YOUR GOAL:
Your task is to reproduce the entries below word for word.

** Opening EXTRACTED DATA block **

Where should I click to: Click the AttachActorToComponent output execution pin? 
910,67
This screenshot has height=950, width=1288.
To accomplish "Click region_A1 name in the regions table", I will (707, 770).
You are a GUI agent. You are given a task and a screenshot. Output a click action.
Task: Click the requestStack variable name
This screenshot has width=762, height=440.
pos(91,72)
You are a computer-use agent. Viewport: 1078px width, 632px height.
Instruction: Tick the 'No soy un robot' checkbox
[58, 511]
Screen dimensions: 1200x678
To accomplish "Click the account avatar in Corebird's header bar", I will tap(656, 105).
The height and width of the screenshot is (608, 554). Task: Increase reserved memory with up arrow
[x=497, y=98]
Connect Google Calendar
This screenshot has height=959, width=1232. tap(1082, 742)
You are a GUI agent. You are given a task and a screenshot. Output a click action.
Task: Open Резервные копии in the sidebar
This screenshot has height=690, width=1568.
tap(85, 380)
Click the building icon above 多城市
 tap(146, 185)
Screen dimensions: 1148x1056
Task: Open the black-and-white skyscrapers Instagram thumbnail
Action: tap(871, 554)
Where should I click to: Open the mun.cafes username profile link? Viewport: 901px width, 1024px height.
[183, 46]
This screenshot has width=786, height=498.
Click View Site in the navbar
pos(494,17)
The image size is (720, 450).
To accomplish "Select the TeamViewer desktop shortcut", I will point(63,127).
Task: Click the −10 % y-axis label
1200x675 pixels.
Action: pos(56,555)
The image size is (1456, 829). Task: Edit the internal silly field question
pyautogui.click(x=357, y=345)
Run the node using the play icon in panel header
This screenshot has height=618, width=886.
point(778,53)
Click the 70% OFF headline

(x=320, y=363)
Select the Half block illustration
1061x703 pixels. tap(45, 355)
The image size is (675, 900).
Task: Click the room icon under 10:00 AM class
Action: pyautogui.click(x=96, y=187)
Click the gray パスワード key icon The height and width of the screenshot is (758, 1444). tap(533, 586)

** Closing EXTRACTED DATA block **

TASK OUTPUT:
Where should I click to: Click the AttachActorToComponent output execution pin? 
910,67
This screenshot has height=950, width=1288.
To accomplish "Click region_A1 name in the regions table", I will (707, 770).
You are a GUI agent. You are given a task and a screenshot. Output a click action.
Task: Click the requestStack variable name
This screenshot has width=762, height=440.
pos(91,72)
You are a computer-use agent. Viewport: 1078px width, 632px height.
Instruction: Tick the 'No soy un robot' checkbox
[58, 511]
Screen dimensions: 1200x678
To accomplish "Click the account avatar in Corebird's header bar", I will tap(656, 105).
The height and width of the screenshot is (608, 554). Task: Increase reserved memory with up arrow
[x=497, y=98]
Connect Google Calendar
This screenshot has height=959, width=1232. tap(1082, 742)
You are a GUI agent. You are given a task and a screenshot. Output a click action.
Task: Open Резервные копии in the sidebar
This screenshot has height=690, width=1568.
tap(85, 380)
Click the building icon above 多城市
 tap(146, 185)
Screen dimensions: 1148x1056
Task: Open the black-and-white skyscrapers Instagram thumbnail
Action: tap(871, 554)
Where should I click to: Open the mun.cafes username profile link? Viewport: 901px width, 1024px height.
[183, 46]
This screenshot has width=786, height=498.
Click View Site in the navbar
pos(494,17)
The image size is (720, 450).
To accomplish "Select the TeamViewer desktop shortcut", I will point(63,127).
Task: Click the −10 % y-axis label
1200x675 pixels.
Action: pos(56,555)
The image size is (1456, 829). Task: Edit the internal silly field question
pyautogui.click(x=357, y=345)
Run the node using the play icon in panel header
This screenshot has height=618, width=886.
point(778,53)
Click the 70% OFF headline

(x=320, y=363)
Select the Half block illustration
1061x703 pixels. tap(45, 355)
The image size is (675, 900).
Task: Click the room icon under 10:00 AM class
Action: pyautogui.click(x=96, y=187)
Click the gray パスワード key icon The height and width of the screenshot is (758, 1444). tap(533, 586)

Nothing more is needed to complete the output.